Reproduce, word for word, the passage from the post about a clingy toddler's sleepless nights that begins at the words "My daughter is" and stops after the words "this little girl.".
Start of PROVIDED TEXT
My daughter is going through an especially challenging stage right now. There are two things going on simultaneously.
First, she’s extremely attached to me. Like, it really borderlines on obsessive. She seems to be panicked when I’m away and instantly soothed by my presence. When I’m in the room, she follows me around like a little puppy dog and frequently says, “mummmm” while squeezing whatever part of me she can reach and rubbing her face on me. I’m the best drug to this little girl.
Last night, for the first time ever, she woke up in the middle of the night, around 12:20am, screaming and crying for me. My husband and I watched tentatively from the video monitor, hoping she could self soothe. Instead, we watched as she swung her chunky leg up over the side of her crib and tried desperately to pull herself over. Good god. I ran in there as fast as I could to prevent her from falling to her death. I know I’m being dramatic, but seriously. I couldn’t believe this shit. Things went downhill from there. We got her back to bed about 20 minutes later, and then she repeated the same routine again at 1:30am, and then again at 3am. WTF? Like I said, this is brand new. She’s slept through the night for the past nine months, every. single. night. And now this…
She woke up again at 7am, which was disappointing because with the sun up, there’s pretty much no chance of her going back to sleep. Again, she threw her leg over the side of the crib. This time, my husband ran in and when she saw that it was him and not me, she threw herself back into the crib and didn’t want him to even pick her up. It’s like this all day now. She doesn’t want him to touch her, play with her, feed her, or anything. I try to stay back as much as I can. I try to let them figure it out. But it’s a lot. I’m tired.
End of PROVIDED TEXT
Start of LISTED RECORDS
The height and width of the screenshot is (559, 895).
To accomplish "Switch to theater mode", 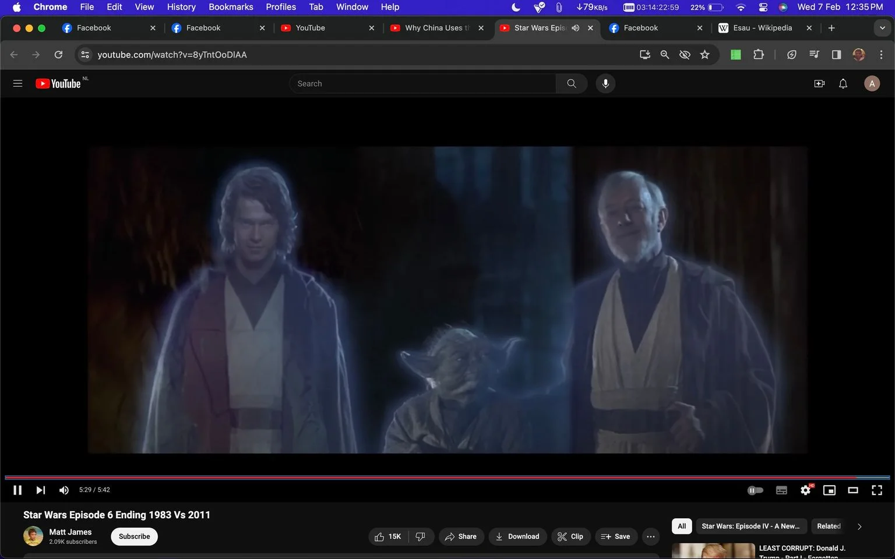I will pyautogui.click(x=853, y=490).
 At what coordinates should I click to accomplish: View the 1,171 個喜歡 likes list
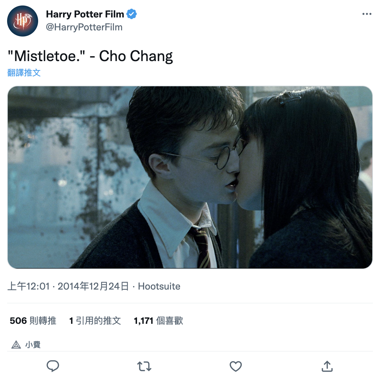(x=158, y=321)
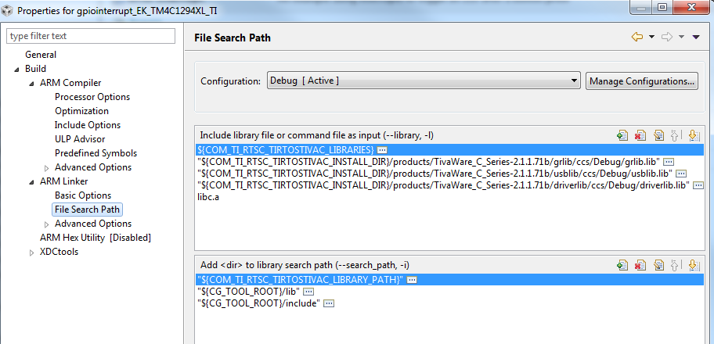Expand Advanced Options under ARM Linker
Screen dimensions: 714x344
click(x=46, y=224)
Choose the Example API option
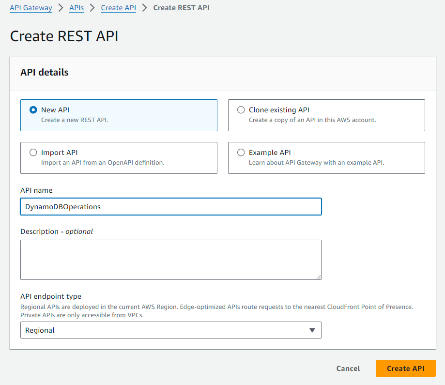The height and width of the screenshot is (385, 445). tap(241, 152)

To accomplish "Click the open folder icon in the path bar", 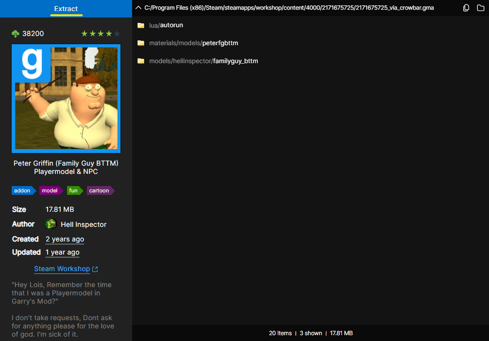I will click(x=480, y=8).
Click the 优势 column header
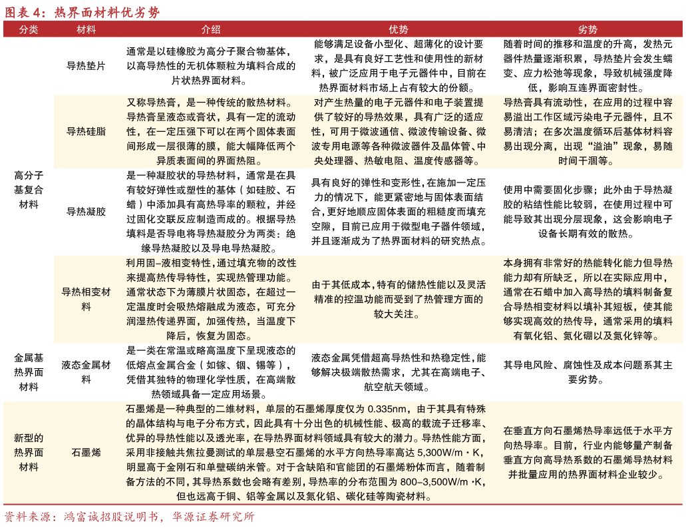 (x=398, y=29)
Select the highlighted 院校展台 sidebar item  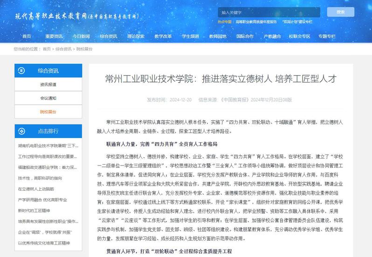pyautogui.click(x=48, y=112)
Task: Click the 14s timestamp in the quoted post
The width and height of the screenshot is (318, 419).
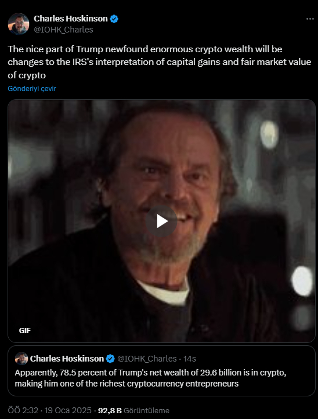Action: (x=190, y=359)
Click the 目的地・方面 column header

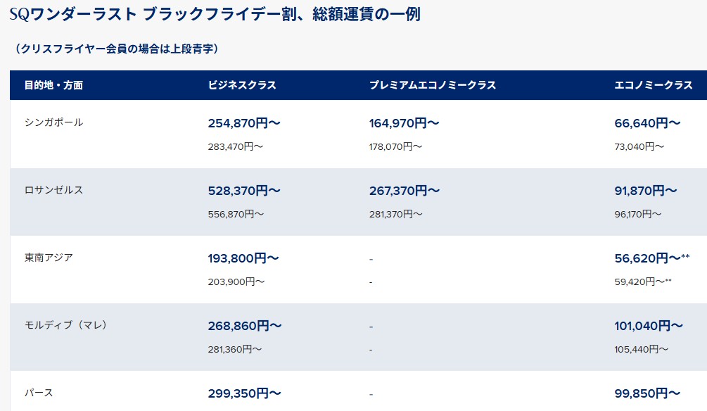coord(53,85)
End of LISTED RECORDS
◆ WRITTEN SOLUTION
My daughter is going through an especially challenging stage right now. There are two things going on simultaneously.
First, she’s extremely attached to me. Like, it really borderlines on obsessive. She seems to be panicked when I’m away and instantly soothed by my presence. When I’m in the room, she follows me around like a little puppy dog and frequently says, “mummmm” while squeezing whatever part of me she can reach and rubbing her face on me. I’m the best drug to this little girl.